======== Records supplied ========

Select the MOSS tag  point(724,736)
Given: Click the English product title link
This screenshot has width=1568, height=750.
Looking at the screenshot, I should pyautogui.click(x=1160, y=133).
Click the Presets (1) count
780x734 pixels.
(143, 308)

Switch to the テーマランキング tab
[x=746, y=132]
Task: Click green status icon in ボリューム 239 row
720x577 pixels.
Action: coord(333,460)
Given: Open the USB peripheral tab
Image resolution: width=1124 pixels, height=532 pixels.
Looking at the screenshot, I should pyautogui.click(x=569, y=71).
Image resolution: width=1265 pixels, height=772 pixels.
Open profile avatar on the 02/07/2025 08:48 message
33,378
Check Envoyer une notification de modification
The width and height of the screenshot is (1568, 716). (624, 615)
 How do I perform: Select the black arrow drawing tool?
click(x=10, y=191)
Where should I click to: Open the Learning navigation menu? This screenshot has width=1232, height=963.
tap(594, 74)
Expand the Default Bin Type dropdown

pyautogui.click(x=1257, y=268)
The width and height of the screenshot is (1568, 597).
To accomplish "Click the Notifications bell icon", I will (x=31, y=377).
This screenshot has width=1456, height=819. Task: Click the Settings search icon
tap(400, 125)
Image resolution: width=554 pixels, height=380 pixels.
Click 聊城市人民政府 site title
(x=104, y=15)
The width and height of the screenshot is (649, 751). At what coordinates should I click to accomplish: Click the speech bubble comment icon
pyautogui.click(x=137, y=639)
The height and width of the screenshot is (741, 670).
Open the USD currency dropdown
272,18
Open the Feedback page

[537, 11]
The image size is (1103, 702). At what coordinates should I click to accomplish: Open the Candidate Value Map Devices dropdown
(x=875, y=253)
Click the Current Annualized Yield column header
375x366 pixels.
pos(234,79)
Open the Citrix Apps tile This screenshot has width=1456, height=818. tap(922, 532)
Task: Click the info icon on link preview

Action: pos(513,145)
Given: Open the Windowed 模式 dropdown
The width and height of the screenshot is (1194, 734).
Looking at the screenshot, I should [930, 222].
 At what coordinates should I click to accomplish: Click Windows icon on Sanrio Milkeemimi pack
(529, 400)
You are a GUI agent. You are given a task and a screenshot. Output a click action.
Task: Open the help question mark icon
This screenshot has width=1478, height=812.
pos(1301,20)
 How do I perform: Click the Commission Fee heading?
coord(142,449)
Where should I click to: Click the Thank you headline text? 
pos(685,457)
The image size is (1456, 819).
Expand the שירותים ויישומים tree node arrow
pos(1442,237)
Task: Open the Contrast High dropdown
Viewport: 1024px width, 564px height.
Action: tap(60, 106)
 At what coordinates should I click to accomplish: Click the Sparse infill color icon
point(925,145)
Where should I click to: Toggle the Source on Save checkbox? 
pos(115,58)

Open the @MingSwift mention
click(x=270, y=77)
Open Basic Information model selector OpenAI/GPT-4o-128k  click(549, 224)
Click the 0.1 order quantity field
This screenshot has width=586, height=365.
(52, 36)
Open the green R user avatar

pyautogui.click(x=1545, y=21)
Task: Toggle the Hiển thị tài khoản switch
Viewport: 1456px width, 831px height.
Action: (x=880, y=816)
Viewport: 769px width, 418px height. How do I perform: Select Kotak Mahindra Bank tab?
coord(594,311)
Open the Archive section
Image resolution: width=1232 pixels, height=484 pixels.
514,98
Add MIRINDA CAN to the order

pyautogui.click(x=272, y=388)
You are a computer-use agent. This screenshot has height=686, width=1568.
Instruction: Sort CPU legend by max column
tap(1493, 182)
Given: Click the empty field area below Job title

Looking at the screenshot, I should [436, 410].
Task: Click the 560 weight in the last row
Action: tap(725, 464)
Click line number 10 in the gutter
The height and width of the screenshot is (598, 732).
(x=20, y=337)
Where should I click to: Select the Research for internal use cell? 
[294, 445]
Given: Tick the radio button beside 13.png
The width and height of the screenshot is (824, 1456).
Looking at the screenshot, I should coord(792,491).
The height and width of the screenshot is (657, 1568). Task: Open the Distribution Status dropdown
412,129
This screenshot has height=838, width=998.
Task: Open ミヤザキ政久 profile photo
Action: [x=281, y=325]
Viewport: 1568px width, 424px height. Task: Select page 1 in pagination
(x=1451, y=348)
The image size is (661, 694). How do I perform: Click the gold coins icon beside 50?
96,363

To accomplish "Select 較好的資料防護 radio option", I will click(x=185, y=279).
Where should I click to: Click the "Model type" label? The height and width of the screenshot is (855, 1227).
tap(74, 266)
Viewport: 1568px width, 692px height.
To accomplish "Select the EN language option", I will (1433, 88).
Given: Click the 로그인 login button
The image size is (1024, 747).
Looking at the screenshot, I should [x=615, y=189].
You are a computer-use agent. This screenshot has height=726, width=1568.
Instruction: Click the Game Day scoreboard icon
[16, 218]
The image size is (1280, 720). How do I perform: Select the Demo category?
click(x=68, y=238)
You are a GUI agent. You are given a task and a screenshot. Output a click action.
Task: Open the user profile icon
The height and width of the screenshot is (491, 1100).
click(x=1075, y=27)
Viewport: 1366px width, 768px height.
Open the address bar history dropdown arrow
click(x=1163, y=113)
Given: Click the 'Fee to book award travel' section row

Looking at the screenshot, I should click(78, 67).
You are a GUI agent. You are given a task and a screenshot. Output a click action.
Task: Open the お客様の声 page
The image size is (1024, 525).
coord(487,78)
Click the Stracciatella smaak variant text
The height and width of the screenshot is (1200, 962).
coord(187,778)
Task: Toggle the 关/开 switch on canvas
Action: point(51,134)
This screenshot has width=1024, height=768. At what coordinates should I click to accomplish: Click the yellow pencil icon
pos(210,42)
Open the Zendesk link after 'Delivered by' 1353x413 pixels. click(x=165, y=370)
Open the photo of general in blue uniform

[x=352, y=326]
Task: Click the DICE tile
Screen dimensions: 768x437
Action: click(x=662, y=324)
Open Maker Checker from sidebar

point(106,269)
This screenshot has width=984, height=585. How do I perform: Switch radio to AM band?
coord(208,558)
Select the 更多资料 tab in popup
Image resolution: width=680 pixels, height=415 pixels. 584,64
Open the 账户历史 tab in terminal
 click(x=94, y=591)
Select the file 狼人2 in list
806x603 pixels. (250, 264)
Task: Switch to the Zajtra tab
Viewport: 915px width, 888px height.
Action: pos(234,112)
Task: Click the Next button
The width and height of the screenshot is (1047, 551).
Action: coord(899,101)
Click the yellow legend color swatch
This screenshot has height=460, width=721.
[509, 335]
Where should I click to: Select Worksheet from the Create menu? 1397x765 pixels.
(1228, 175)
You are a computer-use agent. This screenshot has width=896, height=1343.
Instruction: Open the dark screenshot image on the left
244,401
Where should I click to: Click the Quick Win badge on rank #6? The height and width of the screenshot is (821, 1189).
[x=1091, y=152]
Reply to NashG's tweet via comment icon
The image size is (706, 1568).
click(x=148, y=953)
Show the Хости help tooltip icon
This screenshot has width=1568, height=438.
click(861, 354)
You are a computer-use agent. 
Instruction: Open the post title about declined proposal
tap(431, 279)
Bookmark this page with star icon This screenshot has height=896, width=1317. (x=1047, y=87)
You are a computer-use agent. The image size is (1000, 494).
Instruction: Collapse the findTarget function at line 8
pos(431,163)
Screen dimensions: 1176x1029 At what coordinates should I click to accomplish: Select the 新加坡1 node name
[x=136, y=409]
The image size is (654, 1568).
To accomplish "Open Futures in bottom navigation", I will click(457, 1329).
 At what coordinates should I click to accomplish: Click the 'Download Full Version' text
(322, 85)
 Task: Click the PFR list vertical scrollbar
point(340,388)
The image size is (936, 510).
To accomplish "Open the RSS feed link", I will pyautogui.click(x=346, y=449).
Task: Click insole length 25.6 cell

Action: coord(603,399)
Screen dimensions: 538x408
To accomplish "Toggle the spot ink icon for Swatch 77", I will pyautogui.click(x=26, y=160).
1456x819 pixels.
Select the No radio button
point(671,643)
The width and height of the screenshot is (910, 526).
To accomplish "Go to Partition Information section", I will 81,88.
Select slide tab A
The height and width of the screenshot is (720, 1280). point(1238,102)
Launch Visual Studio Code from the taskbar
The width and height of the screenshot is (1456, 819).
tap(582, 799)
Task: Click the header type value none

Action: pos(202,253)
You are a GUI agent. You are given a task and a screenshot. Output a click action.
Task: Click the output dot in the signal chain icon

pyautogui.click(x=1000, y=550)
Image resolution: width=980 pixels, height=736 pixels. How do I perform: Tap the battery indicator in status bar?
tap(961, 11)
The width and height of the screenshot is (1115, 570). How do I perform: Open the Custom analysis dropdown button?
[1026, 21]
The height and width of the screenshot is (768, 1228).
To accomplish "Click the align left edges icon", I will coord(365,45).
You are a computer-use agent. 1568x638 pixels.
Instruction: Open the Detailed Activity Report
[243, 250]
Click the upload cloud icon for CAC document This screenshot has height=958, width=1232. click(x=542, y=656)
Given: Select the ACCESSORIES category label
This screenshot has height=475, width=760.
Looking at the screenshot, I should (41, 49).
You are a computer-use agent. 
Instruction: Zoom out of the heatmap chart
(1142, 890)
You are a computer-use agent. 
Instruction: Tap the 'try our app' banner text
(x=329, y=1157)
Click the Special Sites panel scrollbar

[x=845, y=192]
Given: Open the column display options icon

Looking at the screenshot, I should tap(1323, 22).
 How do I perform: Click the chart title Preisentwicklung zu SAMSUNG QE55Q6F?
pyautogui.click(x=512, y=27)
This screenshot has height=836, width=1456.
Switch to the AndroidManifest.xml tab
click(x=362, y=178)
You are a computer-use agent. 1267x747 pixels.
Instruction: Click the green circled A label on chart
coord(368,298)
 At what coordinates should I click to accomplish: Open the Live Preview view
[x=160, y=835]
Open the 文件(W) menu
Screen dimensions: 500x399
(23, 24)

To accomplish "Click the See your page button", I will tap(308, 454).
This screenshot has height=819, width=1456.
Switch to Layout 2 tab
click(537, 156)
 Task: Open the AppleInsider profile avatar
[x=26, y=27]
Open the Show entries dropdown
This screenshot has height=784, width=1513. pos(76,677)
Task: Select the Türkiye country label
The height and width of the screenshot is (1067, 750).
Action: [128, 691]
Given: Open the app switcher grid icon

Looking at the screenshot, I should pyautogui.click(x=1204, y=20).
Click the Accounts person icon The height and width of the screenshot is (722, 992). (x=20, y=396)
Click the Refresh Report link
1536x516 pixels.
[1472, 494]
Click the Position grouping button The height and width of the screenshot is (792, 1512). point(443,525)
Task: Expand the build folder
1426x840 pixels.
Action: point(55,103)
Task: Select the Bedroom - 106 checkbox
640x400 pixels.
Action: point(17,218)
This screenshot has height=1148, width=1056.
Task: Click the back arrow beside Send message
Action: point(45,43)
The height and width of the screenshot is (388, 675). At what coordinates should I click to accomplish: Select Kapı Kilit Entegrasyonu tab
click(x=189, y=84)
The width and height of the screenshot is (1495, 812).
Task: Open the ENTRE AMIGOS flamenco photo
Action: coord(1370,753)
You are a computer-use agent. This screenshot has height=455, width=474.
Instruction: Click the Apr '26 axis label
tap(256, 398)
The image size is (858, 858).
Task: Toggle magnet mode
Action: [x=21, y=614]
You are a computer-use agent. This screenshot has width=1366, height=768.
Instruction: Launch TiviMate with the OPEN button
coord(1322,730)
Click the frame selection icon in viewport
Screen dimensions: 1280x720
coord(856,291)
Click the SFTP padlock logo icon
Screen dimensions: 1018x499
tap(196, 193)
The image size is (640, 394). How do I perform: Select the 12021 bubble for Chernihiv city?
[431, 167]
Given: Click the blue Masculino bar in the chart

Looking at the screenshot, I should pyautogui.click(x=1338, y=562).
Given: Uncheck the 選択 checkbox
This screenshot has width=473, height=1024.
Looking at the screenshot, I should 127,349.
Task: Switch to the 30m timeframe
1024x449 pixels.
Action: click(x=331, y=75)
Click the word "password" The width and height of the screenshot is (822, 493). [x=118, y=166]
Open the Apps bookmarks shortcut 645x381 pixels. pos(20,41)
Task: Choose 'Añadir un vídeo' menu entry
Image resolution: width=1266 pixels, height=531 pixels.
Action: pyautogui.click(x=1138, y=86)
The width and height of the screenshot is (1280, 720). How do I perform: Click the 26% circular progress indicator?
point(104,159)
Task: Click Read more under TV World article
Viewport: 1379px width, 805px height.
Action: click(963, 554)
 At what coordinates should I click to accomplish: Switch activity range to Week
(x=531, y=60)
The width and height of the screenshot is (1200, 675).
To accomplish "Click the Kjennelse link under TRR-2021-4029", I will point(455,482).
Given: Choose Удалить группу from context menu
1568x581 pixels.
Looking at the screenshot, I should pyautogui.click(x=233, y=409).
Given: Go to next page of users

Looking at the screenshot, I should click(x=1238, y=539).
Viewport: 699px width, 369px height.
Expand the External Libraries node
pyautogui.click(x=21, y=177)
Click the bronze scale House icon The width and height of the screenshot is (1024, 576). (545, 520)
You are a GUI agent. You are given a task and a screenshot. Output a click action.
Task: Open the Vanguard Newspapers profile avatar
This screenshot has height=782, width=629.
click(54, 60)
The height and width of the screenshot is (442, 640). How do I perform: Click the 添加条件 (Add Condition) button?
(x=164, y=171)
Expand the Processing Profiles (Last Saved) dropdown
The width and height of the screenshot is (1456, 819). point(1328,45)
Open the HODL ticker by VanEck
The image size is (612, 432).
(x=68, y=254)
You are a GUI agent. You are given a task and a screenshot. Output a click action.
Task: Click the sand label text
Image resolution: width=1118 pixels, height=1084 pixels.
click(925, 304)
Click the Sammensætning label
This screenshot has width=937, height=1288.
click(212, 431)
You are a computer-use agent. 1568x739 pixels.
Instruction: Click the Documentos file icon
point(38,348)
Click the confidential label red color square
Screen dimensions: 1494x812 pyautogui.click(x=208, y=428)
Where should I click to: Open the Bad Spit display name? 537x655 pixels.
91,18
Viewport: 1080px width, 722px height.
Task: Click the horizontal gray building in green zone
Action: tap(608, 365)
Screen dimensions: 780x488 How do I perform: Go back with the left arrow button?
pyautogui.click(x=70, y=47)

========

▶ [Exercise goal] Take the entries from the line containing "Where should I click to: Open the Bad" through the end of the entries, change "display name" to "profile name", and write out only those lines again with nothing else altered.

▶ [Output]
Where should I click to: Open the Bad Spit profile name? 537x655 pixels.
91,18
Viewport: 1080px width, 722px height.
Task: Click the horizontal gray building in green zone
Action: tap(608, 365)
Screen dimensions: 780x488 How do I perform: Go back with the left arrow button?
pyautogui.click(x=70, y=47)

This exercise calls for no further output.